Your assignment >> Copy the lines below word for word, starting at the line that contains "You are a GUI" and continuing through the last line, and leave out the pictures.
++++
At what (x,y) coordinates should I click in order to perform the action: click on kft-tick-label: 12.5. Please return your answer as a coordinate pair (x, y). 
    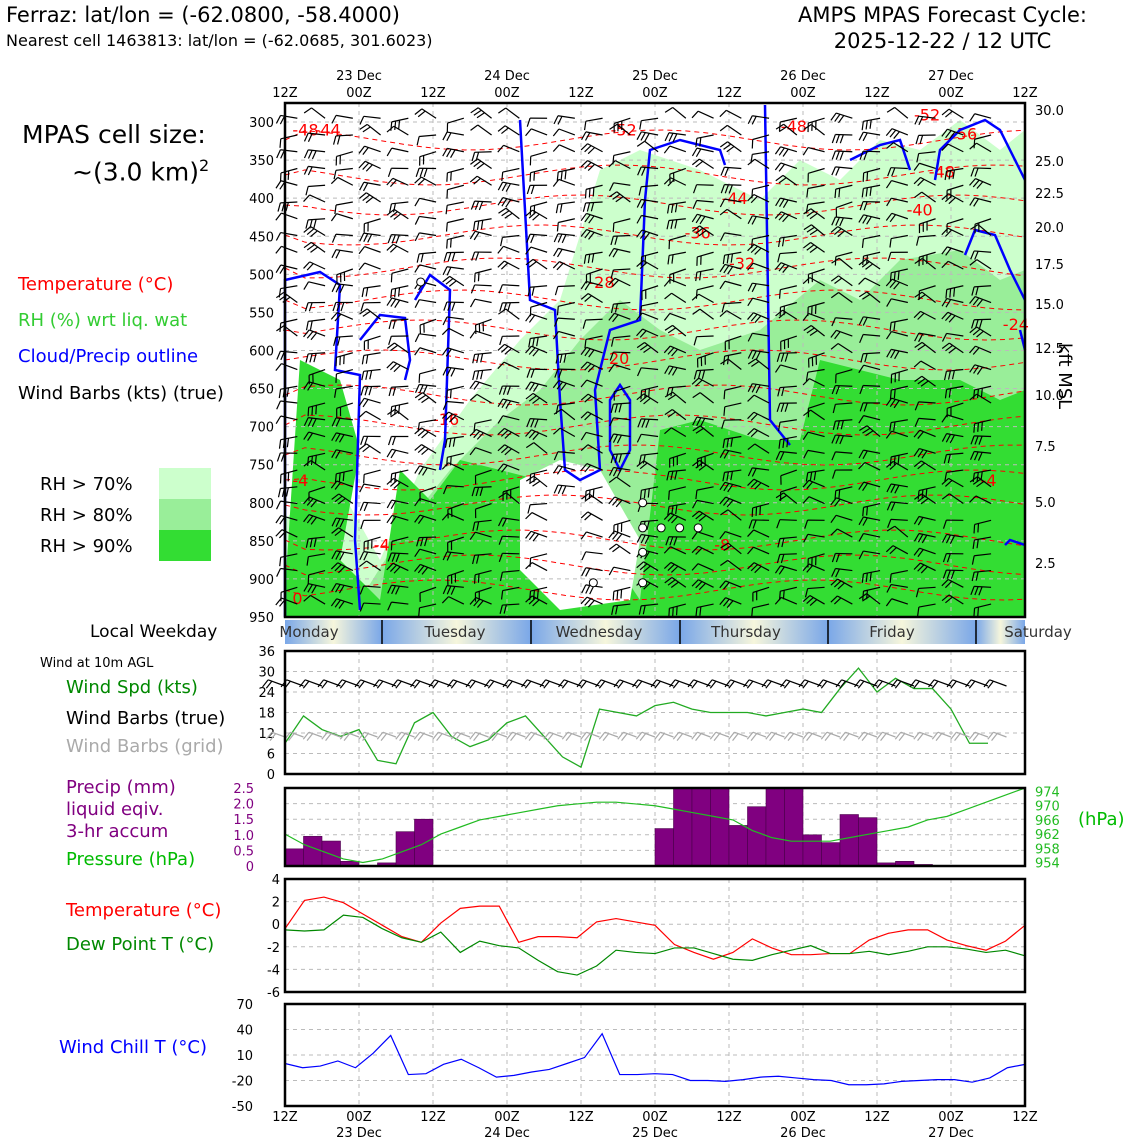
    Looking at the image, I should click on (1050, 350).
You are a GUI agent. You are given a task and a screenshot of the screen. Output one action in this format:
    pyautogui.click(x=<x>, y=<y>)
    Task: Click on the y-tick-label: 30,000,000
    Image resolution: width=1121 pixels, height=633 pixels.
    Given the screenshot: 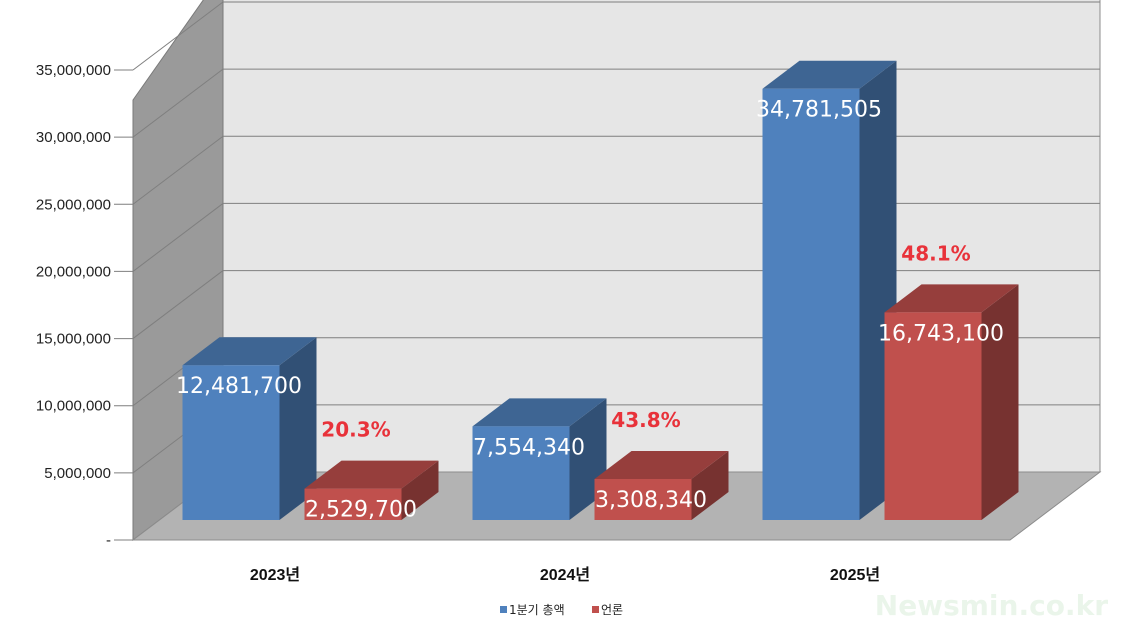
++++
Written solution >>
You are a GUI agent. You are given a task and a screenshot of the screen. Output one action in this format:
    pyautogui.click(x=<x>, y=<y>)
    Task: Click on the y-tick-label: 30,000,000
    Image resolution: width=1121 pixels, height=633 pixels.
    Given the screenshot: 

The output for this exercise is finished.